▸ **Exercise brief**: Please convert the listing lines into a JSON list of strings, one string per line and no blank lines, starting at the line that contains "This screenshot has height=527, width=617." and ending with the last line of the listing.

▸ **Dataset records**:

* * * * * * *

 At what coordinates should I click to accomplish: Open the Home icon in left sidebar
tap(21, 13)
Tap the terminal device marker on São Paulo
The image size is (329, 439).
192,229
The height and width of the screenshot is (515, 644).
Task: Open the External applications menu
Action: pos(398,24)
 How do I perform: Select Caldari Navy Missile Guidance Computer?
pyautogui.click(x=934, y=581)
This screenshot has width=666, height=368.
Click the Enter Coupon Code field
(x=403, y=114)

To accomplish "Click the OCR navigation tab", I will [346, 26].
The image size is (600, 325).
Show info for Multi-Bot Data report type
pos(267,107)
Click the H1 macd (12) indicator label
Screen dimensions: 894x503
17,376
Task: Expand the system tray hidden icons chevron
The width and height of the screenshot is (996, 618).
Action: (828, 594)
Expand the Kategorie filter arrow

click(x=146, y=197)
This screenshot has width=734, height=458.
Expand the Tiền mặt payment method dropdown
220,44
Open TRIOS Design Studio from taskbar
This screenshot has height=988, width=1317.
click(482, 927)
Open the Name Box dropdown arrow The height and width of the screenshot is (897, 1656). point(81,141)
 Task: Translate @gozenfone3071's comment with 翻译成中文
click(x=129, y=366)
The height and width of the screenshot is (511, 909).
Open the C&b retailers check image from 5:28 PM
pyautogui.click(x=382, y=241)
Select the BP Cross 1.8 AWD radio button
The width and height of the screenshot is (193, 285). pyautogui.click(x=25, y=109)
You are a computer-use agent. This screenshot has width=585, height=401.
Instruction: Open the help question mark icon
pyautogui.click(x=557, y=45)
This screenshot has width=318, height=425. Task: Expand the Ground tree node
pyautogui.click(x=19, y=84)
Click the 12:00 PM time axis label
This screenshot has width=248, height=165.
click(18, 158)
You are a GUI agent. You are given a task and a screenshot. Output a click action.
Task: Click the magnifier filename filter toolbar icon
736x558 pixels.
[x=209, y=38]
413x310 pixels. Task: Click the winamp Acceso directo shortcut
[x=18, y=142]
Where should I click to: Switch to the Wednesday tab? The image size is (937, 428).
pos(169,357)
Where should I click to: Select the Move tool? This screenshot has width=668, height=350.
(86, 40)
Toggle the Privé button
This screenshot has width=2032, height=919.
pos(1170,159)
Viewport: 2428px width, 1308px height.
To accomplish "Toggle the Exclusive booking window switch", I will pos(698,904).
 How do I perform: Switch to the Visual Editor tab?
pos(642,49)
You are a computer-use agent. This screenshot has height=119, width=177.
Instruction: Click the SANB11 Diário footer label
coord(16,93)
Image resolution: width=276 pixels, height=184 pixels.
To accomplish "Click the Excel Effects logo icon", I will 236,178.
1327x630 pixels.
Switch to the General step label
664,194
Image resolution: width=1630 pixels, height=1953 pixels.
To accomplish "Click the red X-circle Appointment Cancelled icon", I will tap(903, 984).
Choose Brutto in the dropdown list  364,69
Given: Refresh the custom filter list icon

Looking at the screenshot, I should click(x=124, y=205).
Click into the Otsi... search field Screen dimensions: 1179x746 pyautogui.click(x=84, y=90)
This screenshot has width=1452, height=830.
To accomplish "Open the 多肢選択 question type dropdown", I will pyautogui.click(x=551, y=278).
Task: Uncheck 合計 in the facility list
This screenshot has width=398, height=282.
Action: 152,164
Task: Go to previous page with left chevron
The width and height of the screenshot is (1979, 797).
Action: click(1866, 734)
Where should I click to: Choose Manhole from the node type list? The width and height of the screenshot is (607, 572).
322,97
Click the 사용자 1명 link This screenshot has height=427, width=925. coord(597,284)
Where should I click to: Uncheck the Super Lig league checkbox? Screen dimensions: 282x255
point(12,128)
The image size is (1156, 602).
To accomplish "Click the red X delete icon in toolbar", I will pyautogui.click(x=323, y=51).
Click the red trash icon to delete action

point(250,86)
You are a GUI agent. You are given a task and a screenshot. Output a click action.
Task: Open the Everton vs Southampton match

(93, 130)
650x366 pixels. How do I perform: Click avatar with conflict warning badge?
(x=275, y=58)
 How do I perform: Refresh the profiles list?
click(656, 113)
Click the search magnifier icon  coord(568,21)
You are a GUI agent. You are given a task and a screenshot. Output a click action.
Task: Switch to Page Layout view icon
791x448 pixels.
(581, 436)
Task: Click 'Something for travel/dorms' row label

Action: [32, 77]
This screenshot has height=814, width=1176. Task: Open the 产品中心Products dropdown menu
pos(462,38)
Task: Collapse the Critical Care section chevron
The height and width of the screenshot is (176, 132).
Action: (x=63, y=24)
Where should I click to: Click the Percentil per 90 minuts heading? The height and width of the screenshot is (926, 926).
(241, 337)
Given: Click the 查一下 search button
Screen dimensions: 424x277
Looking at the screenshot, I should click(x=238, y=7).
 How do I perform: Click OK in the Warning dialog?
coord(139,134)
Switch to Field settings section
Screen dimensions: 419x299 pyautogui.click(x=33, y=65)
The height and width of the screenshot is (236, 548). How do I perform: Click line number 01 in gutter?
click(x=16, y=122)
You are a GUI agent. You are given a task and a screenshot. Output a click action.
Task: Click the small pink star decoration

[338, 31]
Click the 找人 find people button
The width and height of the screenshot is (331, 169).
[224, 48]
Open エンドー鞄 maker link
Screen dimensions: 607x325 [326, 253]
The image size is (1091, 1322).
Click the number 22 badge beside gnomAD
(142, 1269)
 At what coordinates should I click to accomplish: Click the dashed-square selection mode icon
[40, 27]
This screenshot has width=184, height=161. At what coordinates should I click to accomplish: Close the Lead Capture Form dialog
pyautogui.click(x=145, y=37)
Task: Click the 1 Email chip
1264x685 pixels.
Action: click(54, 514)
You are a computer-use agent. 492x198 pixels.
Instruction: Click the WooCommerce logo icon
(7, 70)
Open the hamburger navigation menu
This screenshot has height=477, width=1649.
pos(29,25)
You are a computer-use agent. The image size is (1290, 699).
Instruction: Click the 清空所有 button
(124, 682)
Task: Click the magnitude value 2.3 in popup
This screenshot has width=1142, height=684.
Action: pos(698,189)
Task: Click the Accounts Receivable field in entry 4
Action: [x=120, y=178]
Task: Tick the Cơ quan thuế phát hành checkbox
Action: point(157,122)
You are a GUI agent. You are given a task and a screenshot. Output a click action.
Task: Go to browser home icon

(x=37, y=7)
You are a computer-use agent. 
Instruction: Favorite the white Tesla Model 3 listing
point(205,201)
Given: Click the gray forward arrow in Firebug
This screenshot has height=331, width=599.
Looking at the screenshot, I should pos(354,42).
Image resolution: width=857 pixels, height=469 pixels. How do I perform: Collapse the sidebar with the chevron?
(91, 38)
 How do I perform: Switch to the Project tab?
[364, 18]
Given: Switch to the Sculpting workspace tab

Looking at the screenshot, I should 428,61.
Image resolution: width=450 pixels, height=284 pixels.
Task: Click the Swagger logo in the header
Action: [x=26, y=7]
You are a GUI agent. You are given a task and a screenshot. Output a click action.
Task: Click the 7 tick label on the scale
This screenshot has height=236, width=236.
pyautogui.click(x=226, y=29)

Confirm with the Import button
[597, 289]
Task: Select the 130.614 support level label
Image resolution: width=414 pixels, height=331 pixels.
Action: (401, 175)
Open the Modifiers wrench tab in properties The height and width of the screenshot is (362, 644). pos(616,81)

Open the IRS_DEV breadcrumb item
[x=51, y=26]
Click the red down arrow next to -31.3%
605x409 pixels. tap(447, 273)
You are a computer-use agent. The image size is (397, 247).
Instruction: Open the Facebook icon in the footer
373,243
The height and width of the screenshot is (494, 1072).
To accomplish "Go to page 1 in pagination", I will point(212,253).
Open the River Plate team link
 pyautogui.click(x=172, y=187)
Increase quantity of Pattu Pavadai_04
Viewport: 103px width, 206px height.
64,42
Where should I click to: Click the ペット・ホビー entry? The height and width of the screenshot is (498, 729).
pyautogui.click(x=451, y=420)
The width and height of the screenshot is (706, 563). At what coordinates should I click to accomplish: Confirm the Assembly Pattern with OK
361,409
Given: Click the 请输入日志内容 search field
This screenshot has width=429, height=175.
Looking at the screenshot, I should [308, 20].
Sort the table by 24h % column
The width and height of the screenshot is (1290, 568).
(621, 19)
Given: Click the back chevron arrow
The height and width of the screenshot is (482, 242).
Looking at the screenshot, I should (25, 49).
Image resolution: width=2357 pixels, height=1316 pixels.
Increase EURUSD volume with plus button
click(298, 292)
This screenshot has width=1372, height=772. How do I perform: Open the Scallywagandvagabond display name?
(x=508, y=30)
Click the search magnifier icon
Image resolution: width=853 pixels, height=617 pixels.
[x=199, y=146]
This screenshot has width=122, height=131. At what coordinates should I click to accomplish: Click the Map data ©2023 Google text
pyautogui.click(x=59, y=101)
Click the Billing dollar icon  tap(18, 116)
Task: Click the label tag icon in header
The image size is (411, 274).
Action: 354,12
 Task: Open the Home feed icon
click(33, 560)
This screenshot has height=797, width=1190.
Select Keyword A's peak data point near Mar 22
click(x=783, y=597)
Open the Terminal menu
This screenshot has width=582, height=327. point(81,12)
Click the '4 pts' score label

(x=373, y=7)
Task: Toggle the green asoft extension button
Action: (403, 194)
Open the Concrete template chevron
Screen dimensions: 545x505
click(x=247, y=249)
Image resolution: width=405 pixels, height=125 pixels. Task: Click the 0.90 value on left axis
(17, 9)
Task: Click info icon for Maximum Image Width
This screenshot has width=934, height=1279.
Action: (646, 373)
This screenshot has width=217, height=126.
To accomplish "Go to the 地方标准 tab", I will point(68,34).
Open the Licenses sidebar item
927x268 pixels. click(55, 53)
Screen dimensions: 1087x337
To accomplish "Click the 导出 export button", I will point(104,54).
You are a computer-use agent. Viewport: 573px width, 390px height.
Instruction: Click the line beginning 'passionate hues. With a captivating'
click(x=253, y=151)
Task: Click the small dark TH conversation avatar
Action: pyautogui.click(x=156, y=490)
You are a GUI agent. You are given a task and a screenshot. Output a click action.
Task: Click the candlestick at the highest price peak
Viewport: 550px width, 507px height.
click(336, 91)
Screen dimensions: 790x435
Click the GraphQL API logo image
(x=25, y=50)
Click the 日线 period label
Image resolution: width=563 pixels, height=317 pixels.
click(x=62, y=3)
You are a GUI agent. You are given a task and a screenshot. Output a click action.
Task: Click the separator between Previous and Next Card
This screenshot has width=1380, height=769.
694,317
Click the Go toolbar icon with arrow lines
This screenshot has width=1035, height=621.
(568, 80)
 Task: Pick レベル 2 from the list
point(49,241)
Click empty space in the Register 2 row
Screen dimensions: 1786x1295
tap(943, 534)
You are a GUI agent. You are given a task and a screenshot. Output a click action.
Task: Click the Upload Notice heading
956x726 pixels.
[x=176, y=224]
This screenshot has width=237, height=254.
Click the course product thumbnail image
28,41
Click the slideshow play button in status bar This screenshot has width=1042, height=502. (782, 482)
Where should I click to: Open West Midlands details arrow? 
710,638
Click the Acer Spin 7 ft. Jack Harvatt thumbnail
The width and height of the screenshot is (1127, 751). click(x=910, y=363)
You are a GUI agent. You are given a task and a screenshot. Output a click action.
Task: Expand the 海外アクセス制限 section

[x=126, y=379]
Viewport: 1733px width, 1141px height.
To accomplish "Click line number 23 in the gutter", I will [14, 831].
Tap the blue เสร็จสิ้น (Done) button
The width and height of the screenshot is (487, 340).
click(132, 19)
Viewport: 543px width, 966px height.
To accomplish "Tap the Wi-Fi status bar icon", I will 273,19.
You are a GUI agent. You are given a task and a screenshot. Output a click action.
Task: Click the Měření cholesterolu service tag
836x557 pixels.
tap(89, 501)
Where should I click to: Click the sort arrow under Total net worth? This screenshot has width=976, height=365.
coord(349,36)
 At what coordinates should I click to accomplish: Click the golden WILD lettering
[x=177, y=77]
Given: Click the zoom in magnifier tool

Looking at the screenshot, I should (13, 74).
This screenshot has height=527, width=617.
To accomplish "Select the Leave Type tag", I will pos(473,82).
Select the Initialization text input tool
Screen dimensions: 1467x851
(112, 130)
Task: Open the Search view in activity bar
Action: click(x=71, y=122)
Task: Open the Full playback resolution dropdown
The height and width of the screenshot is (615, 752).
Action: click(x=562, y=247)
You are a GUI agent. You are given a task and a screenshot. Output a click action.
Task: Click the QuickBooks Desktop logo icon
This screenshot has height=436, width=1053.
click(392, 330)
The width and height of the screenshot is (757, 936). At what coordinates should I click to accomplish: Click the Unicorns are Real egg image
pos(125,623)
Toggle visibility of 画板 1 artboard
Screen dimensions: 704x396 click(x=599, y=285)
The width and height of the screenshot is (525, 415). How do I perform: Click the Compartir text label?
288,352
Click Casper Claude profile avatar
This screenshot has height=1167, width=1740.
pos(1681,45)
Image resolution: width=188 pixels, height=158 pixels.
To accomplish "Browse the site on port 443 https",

* * * * * * *

▸ **Reply to the exercise**:
[
  "This screenshot has height=527, width=617.",
  "To accomplish \"Select the Leave Type tag\", I will pos(473,82).",
  "Select the Initialization text input tool",
  "Screen dimensions: 1467x851",
  "(112, 130)",
  "Task: Open the Search view in activity bar",
  "Action: click(x=71, y=122)",
  "Task: Open the Full playback resolution dropdown",
  "The height and width of the screenshot is (615, 752).",
  "Action: click(x=562, y=247)",
  "You are a GUI agent. You are given a task and a screenshot. Output a click action.",
  "Task: Click the QuickBooks Desktop logo icon",
  "This screenshot has height=436, width=1053.",
  "click(392, 330)",
  "The width and height of the screenshot is (757, 936). At what coordinates should I click to accomplish: Click the Unicorns are Real egg image",
  "pos(125,623)",
  "Toggle visibility of 画板 1 artboard",
  "Screen dimensions: 704x396 click(x=599, y=285)",
  "The width and height of the screenshot is (525, 415). How do I perform: Click the Compartir text label?",
  "288,352",
  "Click Casper Claude profile avatar",
  "This screenshot has height=1167, width=1740.",
  "pos(1681,45)",
  "Image resolution: width=188 pixels, height=158 pixels.",
  "To accomplish \"Browse the site on port 443 https\","
]